◆ **What this task involves**: In the forum thread, what roles does greenbrucelee tell Nick87 to look for?

◆ **Excerpted passage**:
═══
Yeah I've read through the whole book back to back, while taking notes the whole time. Basically I'm just going over all the notes now I took and reviewing any questions I got wrong on the practice tests and studying the areas I need to understand better. 

Anyways jus curious did you use Mike Meyer's Networking book too for your Net+ certification or did you study another way for that? Net+ is the next cert I'd like to get.


----------



## greenbrucelee (Apr 24, 2007)

tim19889 said:


> Yeah I've read through the whole book back to back, while taking notes the whole time. Basically I'm just going over all the notes now I took and reviewing any questions I got wrong on the practice tests and studying the areas I need to understand better.
> 
> Anyways jus curious did you use Mike Meyer's Networking book too for your Net+ certification or did you study another way for that? Net+ is the next cert I'd like to get.


yes I did. Mike Meyers is the daddy of the A+ and N+.


----------



## tim19889 (Jan 24, 2010)

big daddy mike...haha


----------



## Nick87 (Jun 5, 2010)

Hi everyone,

I am about to take my A+ exam and figures crossed I should pass, however I am more worried about what jobs I should be targeting, my skills are more on the Practical side Eg, building and upgrading hardware etc. 

I have always been involved with PCs but I dont know a great deal about the industry and the job role i should be applying for?

Can anyone give me any advice about where I need to start and what job roles involve more practical work?


----------



## greenbrucelee (Apr 24, 2007)

Nick87 said:


> Hi everyone,
> 
> I am about to take my A+ exam and figures crossed I should pass, however I am more worried about what jobs I should be targeting, my skills are more on the Practical side Eg, building and upgrading hardware etc.
> 
> ...


you need to e looking at trainee, entry level and 1st line support roles


----------
═══
◆ **Extracted data**:
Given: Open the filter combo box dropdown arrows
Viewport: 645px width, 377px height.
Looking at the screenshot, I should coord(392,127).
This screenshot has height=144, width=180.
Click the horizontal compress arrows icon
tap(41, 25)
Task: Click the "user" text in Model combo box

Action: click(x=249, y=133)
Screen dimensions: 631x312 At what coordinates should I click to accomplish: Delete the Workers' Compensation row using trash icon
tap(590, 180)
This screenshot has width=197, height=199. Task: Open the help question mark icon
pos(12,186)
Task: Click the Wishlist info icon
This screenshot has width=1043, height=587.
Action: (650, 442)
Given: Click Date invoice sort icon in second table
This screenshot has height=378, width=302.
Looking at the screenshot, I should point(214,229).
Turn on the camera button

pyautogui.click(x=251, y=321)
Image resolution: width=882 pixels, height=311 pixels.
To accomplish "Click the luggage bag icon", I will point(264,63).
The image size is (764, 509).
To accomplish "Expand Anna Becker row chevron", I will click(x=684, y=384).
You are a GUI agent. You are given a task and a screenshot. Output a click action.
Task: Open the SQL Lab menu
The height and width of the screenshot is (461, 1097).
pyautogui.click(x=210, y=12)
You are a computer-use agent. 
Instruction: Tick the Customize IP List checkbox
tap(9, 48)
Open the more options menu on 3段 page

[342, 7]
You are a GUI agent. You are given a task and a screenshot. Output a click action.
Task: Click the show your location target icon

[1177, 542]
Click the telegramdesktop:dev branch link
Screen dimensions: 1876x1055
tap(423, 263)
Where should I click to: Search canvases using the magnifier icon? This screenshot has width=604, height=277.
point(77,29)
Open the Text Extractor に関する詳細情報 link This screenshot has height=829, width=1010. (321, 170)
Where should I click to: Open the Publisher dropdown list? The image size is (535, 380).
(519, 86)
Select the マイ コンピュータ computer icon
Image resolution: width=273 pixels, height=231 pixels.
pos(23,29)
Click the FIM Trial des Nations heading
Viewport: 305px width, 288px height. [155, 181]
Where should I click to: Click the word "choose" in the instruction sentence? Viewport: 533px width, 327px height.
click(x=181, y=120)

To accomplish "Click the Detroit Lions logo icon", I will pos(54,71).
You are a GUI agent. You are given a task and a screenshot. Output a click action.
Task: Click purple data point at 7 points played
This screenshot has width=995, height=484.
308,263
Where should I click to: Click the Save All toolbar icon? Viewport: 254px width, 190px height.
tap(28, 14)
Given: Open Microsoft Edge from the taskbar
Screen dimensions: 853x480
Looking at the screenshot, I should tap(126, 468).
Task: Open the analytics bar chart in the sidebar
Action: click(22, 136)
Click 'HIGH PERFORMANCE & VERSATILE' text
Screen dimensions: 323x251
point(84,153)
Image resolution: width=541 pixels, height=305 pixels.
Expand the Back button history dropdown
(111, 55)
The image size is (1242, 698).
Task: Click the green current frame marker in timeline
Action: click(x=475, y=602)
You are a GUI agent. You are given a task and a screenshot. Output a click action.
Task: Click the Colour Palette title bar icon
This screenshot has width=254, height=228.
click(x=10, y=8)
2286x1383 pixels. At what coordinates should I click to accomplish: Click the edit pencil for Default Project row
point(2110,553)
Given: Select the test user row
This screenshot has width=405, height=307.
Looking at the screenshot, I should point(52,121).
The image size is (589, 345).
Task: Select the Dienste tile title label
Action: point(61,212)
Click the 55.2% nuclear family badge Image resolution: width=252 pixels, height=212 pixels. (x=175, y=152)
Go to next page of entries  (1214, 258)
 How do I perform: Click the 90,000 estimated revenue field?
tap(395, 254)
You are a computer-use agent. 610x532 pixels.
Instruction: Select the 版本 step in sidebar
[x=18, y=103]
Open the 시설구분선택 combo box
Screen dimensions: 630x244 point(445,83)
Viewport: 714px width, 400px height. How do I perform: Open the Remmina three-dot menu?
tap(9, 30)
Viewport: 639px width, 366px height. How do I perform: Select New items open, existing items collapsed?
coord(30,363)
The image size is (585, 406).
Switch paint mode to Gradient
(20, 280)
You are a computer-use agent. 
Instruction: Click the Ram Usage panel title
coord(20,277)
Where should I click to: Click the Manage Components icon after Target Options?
═══
◆ **Output for this exercise**: Trainee, entry-level and 1st line support roles.